The conical shape matters too. Compared to a flat-bottomed or cylindrical bowl, a cone concentrates your herb towards the centre, which gives you more even airflow and a cleaner burn right down to the bottom. Less waste, less relighting, less poking around with a tool trying to get the last bits to catch. The one honest limitation: because it's a simple cone without a built-in screen or pinch, finely ground herb can pull through if you don't use a small glass or metal screen. Toss one in — problem solved.
When someone walks into the shop with a broken bowl, the first thing we ask is: "14 or 18?" About 60% of the time, they don't know. So we hand them both sizes and let them test the fit on a display piece. If you're ordering online, measure first. A 14mm bowl in an 18mm joint just drops straight through — it's not a "close enough" situation. The tolerances on ground glass joints are tight, usually within 0.5mm.

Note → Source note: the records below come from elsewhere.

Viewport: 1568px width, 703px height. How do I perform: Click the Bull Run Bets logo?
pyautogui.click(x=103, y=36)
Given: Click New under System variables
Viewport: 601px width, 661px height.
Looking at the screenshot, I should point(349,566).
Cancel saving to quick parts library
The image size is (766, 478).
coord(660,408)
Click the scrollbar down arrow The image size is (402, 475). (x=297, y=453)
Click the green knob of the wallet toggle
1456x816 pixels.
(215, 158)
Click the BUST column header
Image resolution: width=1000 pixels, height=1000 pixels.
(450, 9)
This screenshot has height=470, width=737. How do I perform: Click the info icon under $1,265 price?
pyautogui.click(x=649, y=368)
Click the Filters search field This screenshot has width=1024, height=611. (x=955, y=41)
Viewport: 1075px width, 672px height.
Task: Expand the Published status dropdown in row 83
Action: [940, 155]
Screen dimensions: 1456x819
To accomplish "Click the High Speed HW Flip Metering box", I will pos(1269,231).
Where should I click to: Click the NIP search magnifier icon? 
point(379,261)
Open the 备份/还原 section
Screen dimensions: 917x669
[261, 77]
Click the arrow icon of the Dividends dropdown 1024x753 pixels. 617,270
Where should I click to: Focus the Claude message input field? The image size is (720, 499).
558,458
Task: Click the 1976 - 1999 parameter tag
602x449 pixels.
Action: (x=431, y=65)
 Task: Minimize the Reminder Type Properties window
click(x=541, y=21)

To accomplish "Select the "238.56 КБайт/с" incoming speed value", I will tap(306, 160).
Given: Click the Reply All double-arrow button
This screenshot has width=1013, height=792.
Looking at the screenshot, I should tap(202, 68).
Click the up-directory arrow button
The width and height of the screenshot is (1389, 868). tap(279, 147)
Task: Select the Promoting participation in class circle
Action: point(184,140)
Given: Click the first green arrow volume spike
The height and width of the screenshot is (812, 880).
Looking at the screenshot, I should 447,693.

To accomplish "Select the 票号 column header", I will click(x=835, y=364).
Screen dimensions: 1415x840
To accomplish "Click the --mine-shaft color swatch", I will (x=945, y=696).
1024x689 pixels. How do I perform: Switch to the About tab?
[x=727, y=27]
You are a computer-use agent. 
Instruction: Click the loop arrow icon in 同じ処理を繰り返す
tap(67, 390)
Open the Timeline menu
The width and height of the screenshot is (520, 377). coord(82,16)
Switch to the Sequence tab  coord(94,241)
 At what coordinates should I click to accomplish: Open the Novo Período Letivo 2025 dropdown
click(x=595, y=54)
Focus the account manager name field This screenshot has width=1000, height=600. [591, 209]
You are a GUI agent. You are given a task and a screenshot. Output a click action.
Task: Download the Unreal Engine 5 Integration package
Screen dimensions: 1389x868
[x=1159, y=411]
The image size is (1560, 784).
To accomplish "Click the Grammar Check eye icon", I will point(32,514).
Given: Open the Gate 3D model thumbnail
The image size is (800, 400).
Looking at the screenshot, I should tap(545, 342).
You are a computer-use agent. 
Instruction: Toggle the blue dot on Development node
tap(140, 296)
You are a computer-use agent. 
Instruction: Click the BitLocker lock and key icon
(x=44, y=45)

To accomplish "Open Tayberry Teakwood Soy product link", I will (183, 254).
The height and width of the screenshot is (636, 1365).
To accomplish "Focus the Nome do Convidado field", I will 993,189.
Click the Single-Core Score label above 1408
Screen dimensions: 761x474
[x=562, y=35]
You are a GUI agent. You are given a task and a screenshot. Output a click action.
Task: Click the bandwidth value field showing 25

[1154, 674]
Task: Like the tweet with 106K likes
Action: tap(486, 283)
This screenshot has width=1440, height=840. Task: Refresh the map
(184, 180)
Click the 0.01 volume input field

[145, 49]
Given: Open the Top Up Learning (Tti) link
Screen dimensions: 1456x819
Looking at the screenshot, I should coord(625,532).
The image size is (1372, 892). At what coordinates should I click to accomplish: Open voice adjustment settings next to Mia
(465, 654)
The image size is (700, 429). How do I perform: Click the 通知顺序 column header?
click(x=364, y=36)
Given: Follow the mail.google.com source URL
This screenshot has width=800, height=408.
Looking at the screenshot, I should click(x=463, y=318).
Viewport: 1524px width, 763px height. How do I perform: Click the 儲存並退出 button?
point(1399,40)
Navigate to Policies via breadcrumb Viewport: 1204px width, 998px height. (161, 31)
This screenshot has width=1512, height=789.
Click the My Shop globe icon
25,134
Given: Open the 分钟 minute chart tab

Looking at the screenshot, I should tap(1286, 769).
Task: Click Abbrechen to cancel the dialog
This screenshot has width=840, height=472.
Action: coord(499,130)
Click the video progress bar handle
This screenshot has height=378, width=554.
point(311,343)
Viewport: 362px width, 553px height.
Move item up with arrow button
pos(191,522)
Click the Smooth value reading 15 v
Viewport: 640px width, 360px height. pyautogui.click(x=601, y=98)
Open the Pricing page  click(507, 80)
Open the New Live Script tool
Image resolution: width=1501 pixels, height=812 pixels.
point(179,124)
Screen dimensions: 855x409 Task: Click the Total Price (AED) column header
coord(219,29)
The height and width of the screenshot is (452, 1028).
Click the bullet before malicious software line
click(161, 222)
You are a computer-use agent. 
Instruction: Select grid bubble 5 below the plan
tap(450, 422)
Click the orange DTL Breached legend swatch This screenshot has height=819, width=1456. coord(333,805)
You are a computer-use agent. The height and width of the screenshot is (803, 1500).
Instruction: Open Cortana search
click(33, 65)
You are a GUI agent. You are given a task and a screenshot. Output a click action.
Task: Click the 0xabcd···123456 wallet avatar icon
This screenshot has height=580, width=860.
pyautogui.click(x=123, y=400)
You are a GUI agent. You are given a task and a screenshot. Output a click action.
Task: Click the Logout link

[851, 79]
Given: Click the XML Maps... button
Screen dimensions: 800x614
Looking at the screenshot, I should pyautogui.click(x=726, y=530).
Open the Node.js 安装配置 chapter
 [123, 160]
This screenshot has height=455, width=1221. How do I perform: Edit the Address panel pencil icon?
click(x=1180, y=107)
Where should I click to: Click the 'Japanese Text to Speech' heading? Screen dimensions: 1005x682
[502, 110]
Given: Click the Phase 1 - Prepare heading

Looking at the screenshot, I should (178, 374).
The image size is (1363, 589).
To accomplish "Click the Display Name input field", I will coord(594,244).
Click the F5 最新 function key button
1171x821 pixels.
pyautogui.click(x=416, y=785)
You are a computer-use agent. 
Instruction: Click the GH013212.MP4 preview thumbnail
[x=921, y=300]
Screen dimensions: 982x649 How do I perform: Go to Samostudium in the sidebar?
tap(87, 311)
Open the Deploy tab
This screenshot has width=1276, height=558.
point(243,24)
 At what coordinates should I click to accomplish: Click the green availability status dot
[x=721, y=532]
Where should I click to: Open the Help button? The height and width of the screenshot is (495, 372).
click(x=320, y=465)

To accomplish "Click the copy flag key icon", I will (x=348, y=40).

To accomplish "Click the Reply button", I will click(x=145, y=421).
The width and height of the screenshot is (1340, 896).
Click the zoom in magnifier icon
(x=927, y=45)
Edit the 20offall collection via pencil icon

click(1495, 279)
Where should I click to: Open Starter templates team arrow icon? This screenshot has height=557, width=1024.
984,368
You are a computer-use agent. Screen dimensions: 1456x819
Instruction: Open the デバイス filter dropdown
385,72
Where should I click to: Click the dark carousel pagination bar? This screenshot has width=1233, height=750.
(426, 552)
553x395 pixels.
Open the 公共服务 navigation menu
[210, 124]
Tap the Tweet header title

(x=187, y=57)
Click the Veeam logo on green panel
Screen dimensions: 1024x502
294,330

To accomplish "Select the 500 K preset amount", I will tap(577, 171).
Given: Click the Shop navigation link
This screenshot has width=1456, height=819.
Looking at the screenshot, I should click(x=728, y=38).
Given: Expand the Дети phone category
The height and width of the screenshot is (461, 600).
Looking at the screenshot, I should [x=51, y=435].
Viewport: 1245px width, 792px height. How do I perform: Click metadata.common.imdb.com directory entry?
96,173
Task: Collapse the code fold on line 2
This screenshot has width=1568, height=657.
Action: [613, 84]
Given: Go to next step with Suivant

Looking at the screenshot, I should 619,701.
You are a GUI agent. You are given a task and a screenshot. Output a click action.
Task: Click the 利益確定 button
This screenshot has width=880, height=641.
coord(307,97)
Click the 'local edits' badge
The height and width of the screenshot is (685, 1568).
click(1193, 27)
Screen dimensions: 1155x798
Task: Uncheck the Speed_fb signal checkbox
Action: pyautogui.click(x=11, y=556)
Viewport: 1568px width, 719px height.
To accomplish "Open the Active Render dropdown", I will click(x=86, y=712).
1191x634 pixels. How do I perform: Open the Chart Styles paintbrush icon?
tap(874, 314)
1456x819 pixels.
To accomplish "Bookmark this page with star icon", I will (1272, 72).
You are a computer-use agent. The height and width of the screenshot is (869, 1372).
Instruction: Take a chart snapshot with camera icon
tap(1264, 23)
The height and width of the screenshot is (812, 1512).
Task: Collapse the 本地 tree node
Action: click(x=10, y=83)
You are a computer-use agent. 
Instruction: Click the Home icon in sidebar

The second thing we tell people: buy two. One to use, one in the drawer. A conical bowl weighs almost nothing, costs very little, and saves you from that specific frustration of having a fully loaded bong and nothing to smoke from. We've been selling these since the early days of the shop, and the customers who come back annoyed are always the ones who didn't grab a backup.
A conical glass bowl is the removable slide that sits in your bong's downstem joint. You pack it with ground herb, light it, and the smoke travels through the downstem into the water. The conical shape funnels herb towards the centre for even airflow. It's the most common bowl shape for standard water pipes.
Measure the inner diameter of the female joint on your bong or downstem. 14mm joints are roughly the width of a pencil; 18mm joints are noticeably wider, closer to the diameter of a 1-cent coin. When in doubt, measure with a ruler or callipers. The two sizes are not interchangeable.
It fits any bong or water pipe with a standard ground glass female joint in the matching size (14mm or 18mm). That covers the vast majority of glass bongs on the market. It won't fit silicone bongs with rubber grommet connections or non-standard proprietary joints.
Strongly recommended. A conical bowl has an open hole at the base, so finely ground herb can pull through into the water. A small glass daisy screen or metal gauze screen stops this. They cost almost nothing and save you from drinking bong water — always a good trade.
Soak in 90%+ isopropyl alcohol with a tablespoon of coarse salt for 10–15 minutes. Shake gently, then rinse with warm water. For stubborn resin near the narrow base, use a pipe cleaner or cotton bud. Clean after every few sessions to maintain airflow and flavour.
Yes. Borosilicate glass handles thermal shock — the rapid heating and cooling cycle of lighting a bowl — far better than standard soda-lime glass. It's the same type of glass used in laboratory beakers and high-end cookware. It won't crack from normal use the way cheap glass does.
A standard conical bowl holds roughly 0.15–0.3g of ground herb, depending on how tightly you pack it. For the best draw, pack loosely — air needs to pass through the herb evenly. Overpacking restricts airflow and makes you work harder for less smoke.